Items listed in a dataset:
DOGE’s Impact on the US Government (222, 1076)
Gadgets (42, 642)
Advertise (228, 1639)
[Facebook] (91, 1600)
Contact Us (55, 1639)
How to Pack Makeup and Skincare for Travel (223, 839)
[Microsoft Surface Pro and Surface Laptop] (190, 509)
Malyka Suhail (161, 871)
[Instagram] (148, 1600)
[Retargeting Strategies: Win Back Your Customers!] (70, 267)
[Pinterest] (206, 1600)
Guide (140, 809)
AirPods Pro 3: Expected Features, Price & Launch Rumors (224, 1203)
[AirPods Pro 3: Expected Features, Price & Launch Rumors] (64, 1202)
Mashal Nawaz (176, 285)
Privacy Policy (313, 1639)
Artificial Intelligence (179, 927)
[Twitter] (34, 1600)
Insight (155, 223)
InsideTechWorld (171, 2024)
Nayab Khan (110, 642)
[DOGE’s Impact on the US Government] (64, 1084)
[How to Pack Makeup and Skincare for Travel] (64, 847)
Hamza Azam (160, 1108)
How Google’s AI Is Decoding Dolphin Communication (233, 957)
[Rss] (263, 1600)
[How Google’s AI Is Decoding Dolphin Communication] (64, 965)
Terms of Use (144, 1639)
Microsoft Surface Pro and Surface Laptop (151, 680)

## Work item
Write the data above out again in full, exactly.

## Result for this exercise
DOGE’s Impact on the US Government (222, 1076)
Gadgets (42, 642)
Advertise (228, 1639)
[Facebook] (91, 1600)
Contact Us (55, 1639)
How to Pack Makeup and Skincare for Travel (223, 839)
[Microsoft Surface Pro and Surface Laptop] (190, 509)
Malyka Suhail (161, 871)
[Instagram] (148, 1600)
[Retargeting Strategies: Win Back Your Customers!] (70, 267)
[Pinterest] (206, 1600)
Guide (140, 809)
AirPods Pro 3: Expected Features, Price & Launch Rumors (224, 1203)
[AirPods Pro 3: Expected Features, Price & Launch Rumors] (64, 1202)
Mashal Nawaz (176, 285)
Privacy Policy (313, 1639)
Artificial Intelligence (179, 927)
[Twitter] (34, 1600)
Insight (155, 223)
InsideTechWorld (171, 2024)
Nayab Khan (110, 642)
[DOGE’s Impact on the US Government] (64, 1084)
[How to Pack Makeup and Skincare for Travel] (64, 847)
Hamza Azam (160, 1108)
How Google’s AI Is Decoding Dolphin Communication (233, 957)
[Rss] (263, 1600)
[How Google’s AI Is Decoding Dolphin Communication] (64, 965)
Terms of Use (144, 1639)
Microsoft Surface Pro and Surface Laptop (151, 680)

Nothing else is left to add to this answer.